(Dataset excerpt)
═══
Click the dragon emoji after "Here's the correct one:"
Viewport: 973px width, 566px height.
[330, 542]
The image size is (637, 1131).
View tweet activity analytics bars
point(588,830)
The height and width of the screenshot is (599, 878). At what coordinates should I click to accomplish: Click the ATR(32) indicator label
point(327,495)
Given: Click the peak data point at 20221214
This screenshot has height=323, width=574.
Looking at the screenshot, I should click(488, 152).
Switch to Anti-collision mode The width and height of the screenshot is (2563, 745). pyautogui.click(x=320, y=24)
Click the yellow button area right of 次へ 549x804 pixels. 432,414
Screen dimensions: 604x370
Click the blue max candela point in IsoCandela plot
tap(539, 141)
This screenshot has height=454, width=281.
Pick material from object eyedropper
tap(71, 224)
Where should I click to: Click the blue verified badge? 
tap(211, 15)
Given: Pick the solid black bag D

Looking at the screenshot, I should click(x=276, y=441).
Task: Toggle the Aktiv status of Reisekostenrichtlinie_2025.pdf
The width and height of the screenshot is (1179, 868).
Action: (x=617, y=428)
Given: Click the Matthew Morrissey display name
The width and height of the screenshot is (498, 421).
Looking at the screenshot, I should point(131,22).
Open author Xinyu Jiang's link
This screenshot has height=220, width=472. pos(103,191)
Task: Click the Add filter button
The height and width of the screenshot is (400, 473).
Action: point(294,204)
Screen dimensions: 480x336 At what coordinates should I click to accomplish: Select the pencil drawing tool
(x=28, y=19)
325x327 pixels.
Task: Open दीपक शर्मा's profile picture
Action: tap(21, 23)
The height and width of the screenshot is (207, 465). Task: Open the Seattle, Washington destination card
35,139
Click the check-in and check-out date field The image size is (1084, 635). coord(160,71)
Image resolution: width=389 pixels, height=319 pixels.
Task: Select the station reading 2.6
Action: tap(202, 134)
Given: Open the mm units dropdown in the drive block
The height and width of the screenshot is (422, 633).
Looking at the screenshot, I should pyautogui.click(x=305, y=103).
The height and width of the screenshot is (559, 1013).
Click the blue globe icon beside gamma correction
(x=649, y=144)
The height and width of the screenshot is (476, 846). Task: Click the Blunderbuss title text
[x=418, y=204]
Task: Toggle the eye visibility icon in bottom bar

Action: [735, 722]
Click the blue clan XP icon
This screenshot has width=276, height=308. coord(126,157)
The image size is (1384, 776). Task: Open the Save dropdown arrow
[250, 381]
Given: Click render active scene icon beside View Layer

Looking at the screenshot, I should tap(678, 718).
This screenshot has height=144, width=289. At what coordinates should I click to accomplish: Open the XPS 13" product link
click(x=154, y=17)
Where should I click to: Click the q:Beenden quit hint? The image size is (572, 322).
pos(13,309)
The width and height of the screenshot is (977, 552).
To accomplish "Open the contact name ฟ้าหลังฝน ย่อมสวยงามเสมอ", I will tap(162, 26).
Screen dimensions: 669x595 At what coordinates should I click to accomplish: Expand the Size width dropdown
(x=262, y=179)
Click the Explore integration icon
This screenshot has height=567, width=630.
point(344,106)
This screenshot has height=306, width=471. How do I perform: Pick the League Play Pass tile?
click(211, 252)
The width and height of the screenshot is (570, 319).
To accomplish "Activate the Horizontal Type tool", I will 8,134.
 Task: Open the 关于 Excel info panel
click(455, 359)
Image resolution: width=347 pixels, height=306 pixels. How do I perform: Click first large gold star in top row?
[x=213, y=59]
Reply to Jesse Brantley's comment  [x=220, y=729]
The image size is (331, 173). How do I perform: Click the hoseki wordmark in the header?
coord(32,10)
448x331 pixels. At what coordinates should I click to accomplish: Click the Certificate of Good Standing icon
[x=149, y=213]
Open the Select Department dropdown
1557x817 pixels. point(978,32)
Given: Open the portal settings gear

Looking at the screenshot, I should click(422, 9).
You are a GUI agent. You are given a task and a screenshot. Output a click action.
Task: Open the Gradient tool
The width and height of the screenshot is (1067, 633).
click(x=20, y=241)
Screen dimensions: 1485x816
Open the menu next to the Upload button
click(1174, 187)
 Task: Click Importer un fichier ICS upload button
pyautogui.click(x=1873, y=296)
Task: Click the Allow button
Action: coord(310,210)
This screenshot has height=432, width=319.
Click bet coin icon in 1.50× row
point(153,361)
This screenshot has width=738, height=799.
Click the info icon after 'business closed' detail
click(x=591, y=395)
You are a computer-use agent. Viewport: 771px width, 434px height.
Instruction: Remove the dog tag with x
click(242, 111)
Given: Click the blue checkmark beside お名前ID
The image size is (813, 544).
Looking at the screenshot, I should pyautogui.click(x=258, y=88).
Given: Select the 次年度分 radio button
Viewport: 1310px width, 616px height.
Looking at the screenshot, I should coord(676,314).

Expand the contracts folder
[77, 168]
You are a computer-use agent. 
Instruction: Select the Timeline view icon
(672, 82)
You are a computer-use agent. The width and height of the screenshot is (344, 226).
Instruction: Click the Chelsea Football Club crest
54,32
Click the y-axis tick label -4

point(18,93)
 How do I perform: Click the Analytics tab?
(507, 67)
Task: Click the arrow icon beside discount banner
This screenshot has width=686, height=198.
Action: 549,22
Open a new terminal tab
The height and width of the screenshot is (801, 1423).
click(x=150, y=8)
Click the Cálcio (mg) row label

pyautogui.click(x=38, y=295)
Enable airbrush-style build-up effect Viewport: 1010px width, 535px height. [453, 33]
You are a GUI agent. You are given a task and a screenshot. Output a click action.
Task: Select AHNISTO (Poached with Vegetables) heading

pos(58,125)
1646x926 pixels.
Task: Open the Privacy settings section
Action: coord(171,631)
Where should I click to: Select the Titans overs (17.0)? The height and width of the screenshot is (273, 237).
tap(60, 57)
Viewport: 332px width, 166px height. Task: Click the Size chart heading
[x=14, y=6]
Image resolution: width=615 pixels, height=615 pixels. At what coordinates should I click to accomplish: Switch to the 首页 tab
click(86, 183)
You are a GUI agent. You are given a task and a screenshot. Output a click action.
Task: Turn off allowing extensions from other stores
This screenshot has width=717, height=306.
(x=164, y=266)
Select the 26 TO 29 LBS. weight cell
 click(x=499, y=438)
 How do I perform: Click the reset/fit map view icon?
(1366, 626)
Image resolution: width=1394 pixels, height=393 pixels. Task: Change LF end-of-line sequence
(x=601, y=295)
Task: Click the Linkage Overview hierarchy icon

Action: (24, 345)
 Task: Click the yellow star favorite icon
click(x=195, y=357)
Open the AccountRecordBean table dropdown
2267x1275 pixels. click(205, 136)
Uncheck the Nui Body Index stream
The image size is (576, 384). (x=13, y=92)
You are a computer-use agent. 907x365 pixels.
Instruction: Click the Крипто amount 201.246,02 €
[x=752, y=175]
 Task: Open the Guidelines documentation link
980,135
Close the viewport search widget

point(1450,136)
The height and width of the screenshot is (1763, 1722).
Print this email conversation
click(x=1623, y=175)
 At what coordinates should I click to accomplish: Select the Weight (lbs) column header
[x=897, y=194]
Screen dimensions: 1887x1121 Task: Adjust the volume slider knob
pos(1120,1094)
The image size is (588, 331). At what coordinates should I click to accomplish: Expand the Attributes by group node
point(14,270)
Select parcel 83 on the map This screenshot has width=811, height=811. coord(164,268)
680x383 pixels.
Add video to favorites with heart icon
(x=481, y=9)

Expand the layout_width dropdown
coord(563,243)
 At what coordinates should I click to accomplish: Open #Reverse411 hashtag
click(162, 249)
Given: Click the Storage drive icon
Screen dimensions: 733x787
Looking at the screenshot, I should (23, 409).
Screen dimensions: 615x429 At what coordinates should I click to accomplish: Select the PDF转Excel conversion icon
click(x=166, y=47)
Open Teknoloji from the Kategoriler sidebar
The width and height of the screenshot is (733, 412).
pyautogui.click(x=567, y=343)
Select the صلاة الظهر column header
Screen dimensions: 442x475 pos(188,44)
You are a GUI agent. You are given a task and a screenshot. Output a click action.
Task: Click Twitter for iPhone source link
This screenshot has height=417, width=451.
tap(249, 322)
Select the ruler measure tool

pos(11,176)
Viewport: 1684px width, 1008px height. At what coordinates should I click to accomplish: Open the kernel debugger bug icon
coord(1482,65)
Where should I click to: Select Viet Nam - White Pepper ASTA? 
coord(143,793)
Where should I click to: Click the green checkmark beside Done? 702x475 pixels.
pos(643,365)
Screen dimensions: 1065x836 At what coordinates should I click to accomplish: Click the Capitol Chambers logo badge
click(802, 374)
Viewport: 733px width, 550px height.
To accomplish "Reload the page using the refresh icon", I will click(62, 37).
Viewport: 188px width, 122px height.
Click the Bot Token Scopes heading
═══
TASK PROMPT —
Can you render the lines starting with the line containing "The image size is (637, 1131)." and going on through the line containing "tap(71, 224)" as a two-column CSV with columns ask and response, one row per ask and its response, each in a single quoted field with line breaks replaced by spaces?

TASK SOLUTION —
ask,response
"The image size is (637, 1131). View tweet activity analytics bars","point(588,830)"
"The height and width of the screenshot is (599, 878). At what coordinates should I click to accomplish: Click the ATR(32) indicator label","point(327,495)"
"Given: Click the peak data point at 20221214 This screenshot has height=323, width=574.","Looking at the screenshot, I should click(488, 152)."
"Switch to Anti-collision mode The width and height of the screenshot is (2563, 745).","pyautogui.click(x=320, y=24)"
"Click the yellow button area right of 次へ 549x804 pixels.","432,414"
"Screen dimensions: 604x370 Click the blue max candela point in IsoCandela plot","tap(539, 141)"
"This screenshot has height=454, width=281. Pick material from object eyedropper","tap(71, 224)"